### EXERCISE INSTRUCTIONS
Find how many lines in the data below include the word "each", then write only that number.

Collected data:
-- -- --

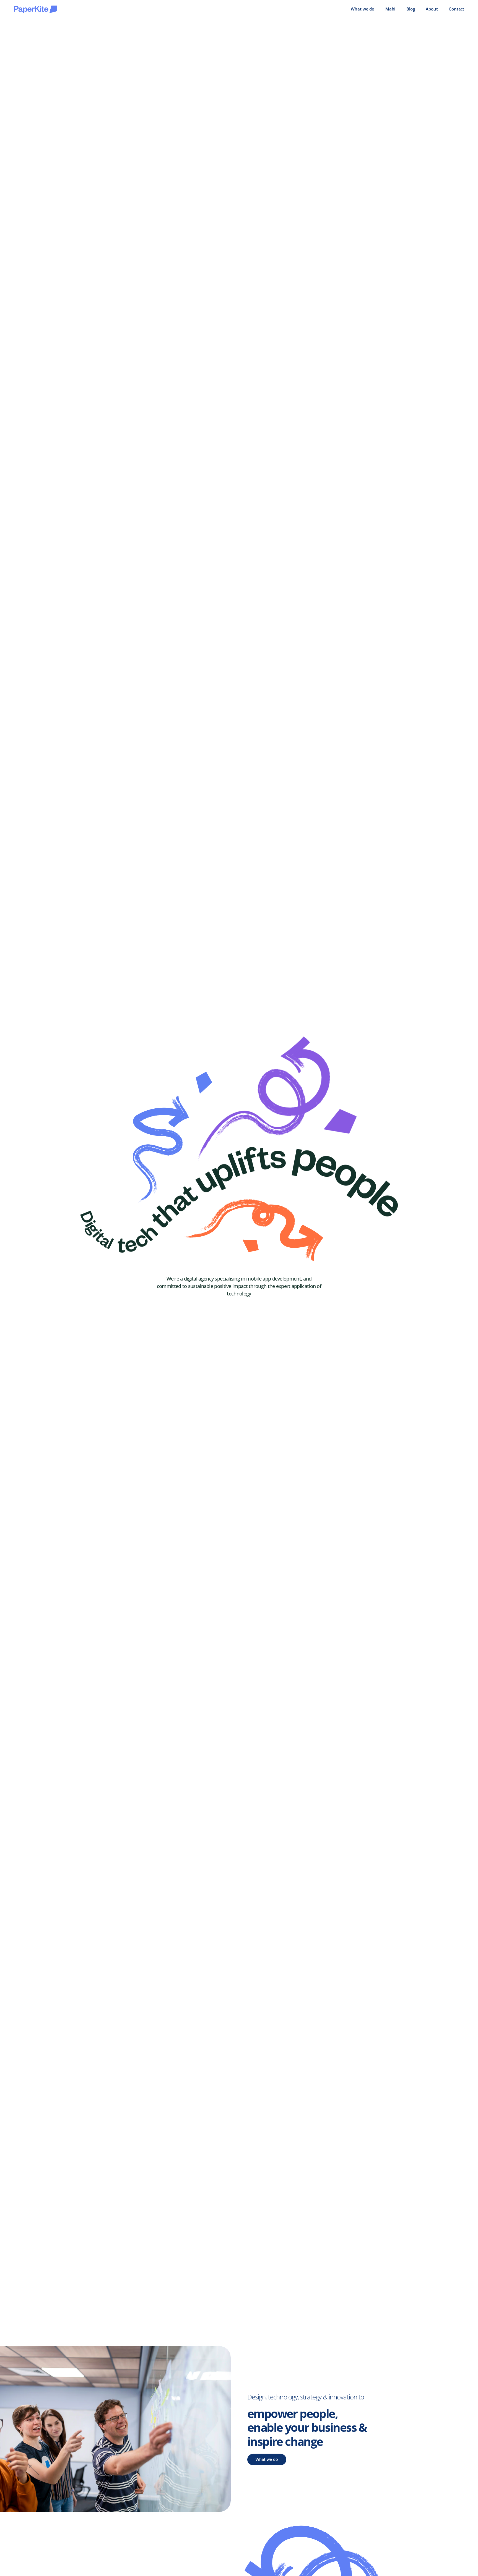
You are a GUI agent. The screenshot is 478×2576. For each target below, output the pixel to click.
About (432, 9)
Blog (410, 9)
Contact (456, 9)
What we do (362, 9)
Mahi (390, 9)
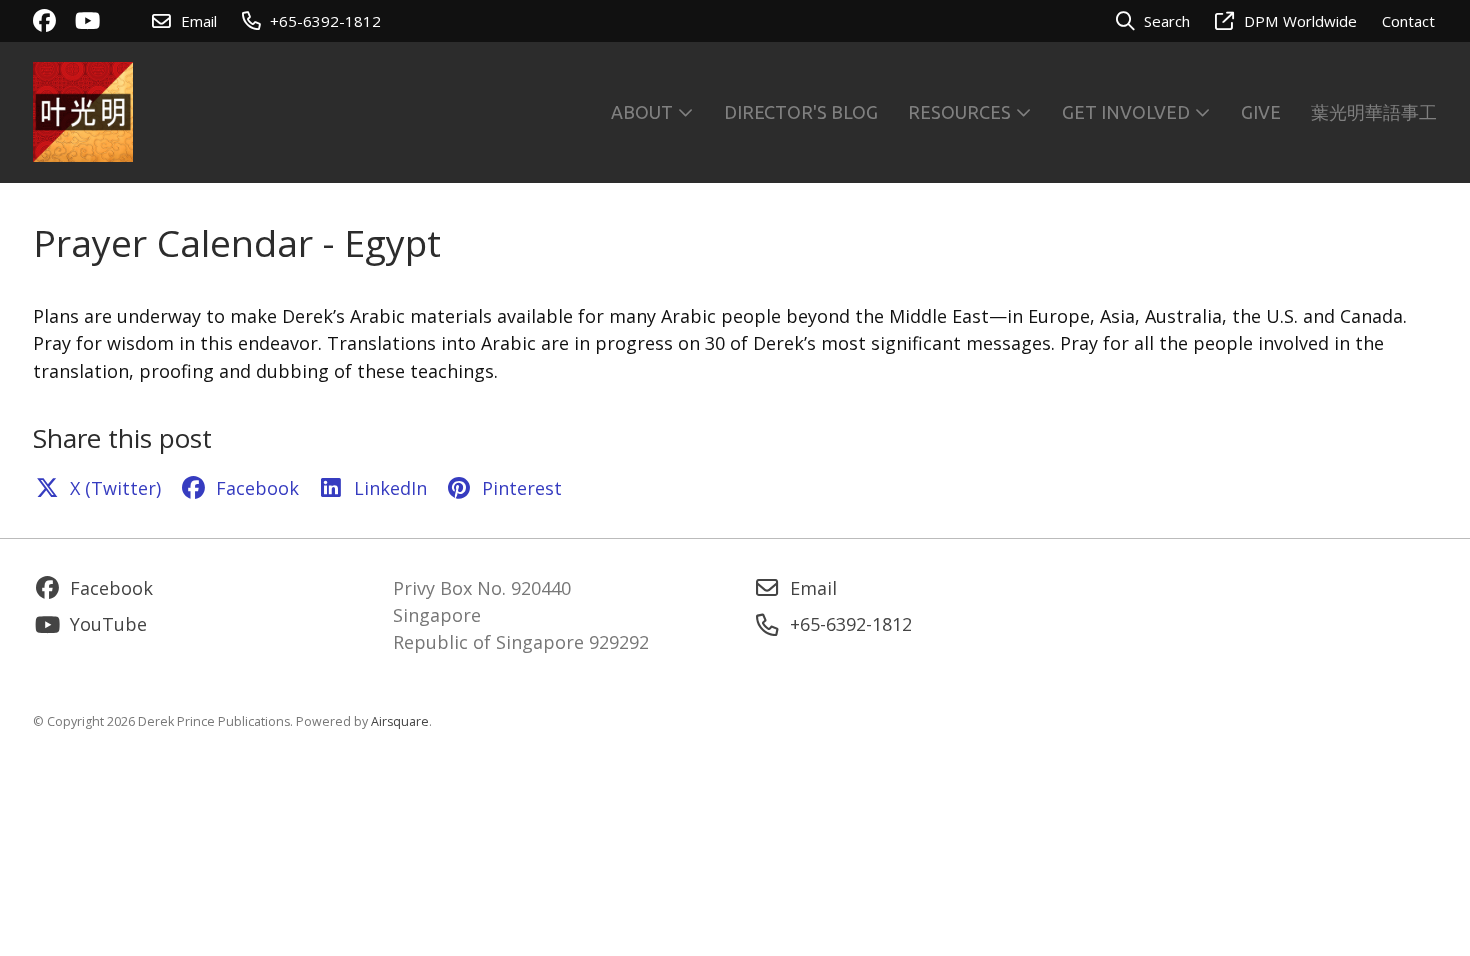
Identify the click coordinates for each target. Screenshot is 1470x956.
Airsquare (400, 721)
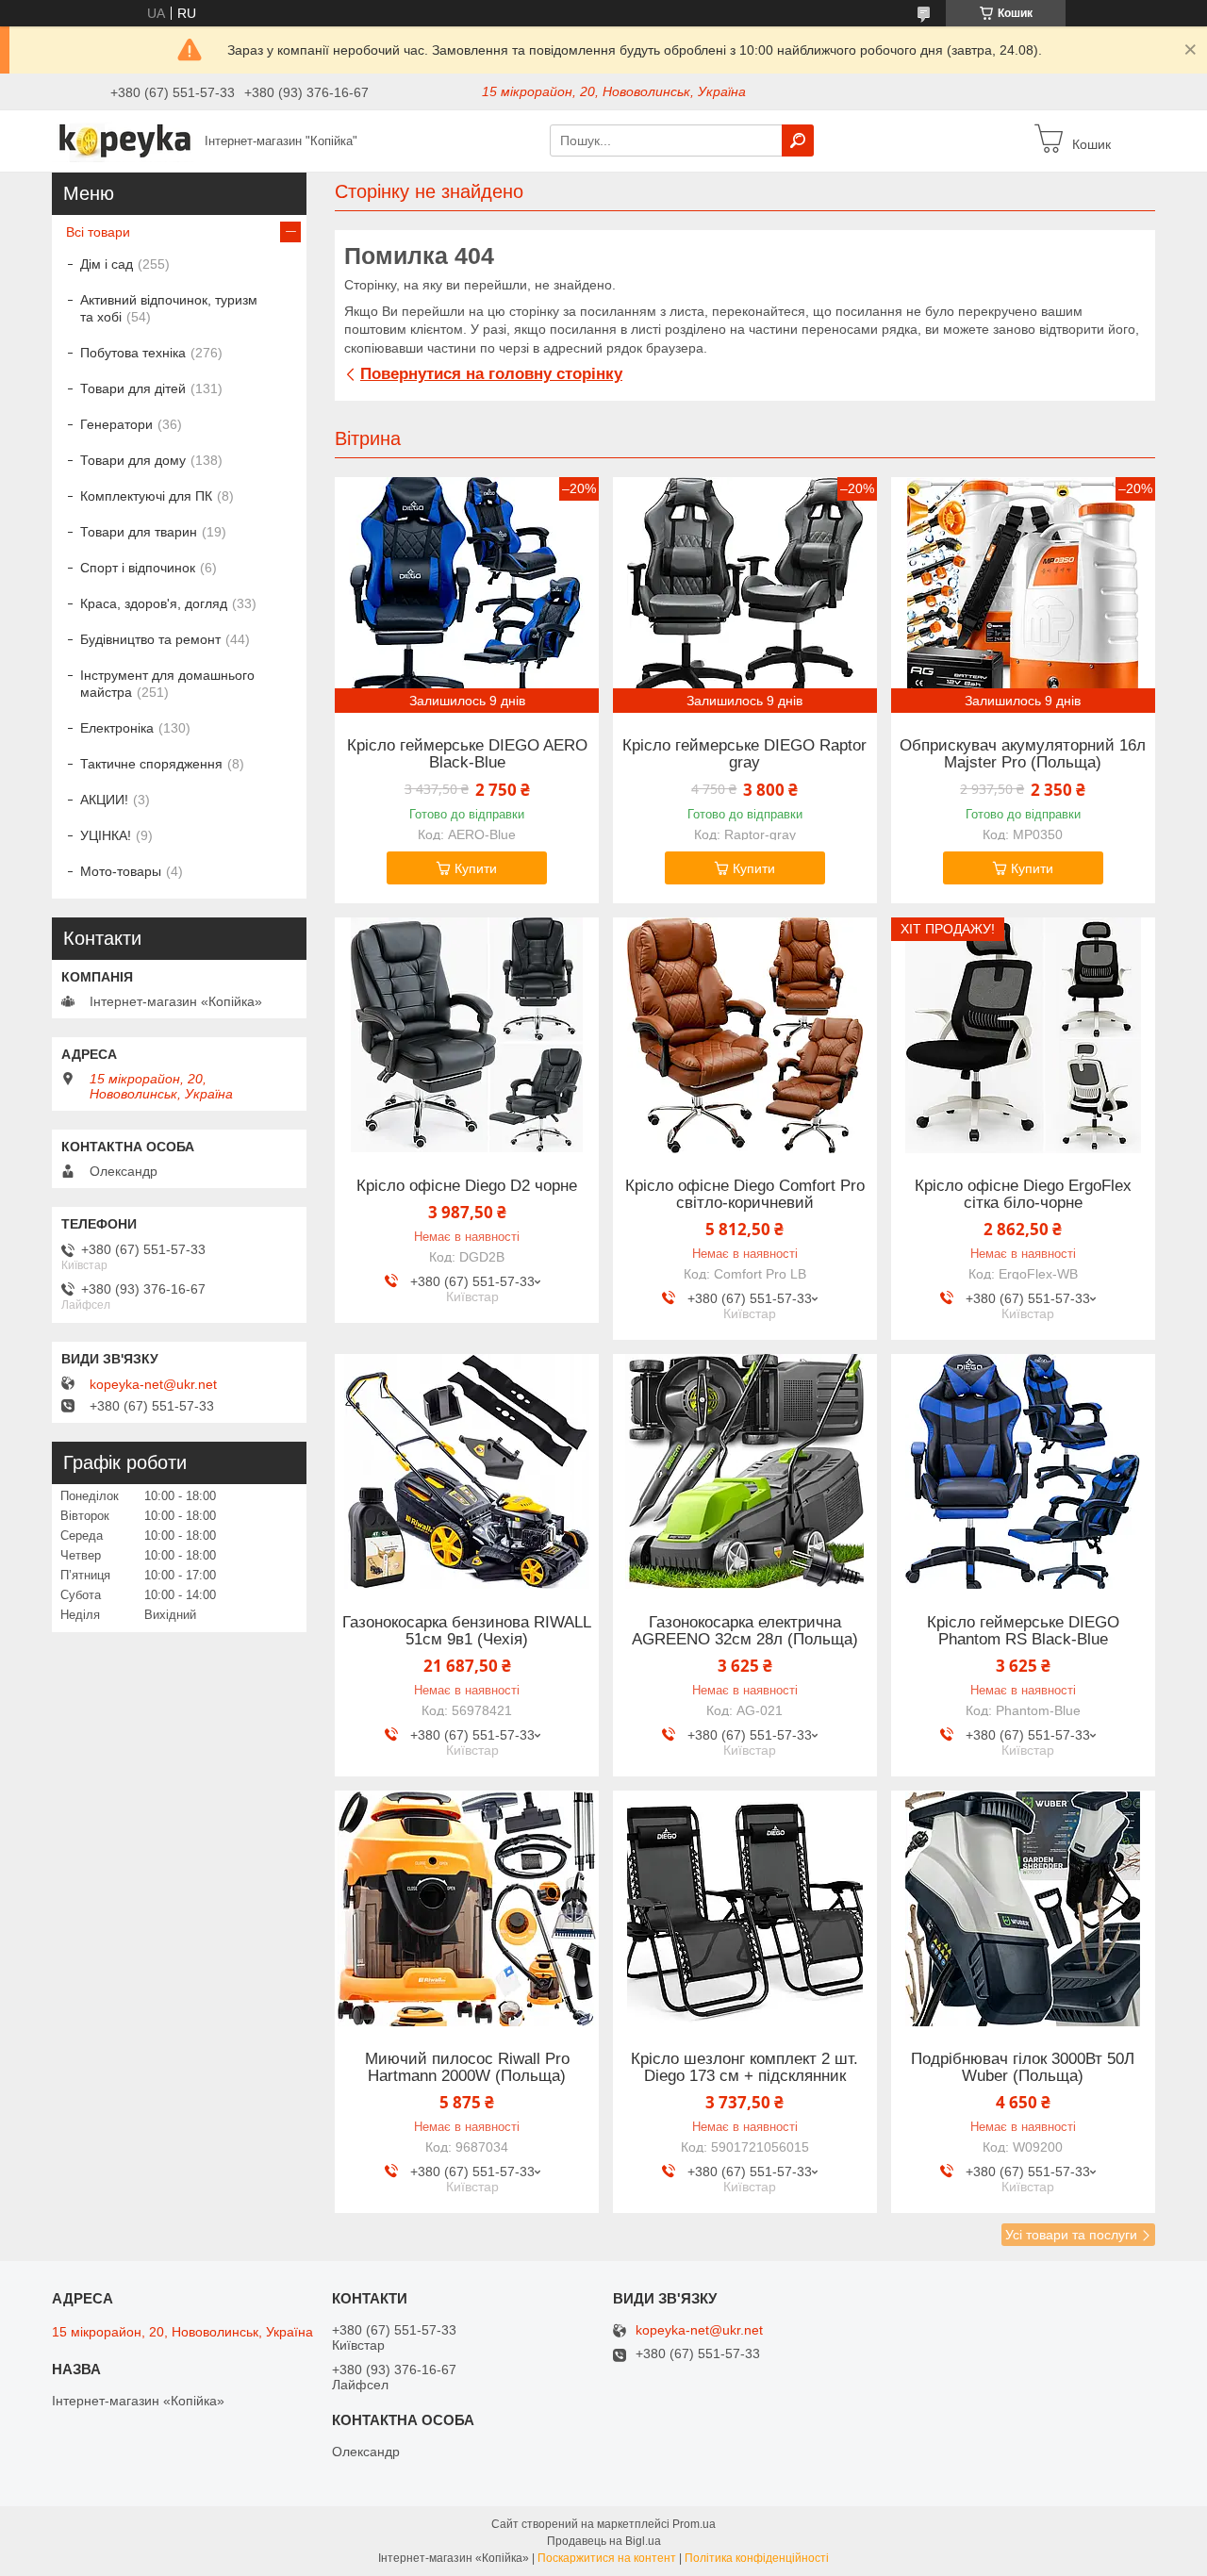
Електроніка (117, 727)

-- -- --

### TASK RESPONSE
2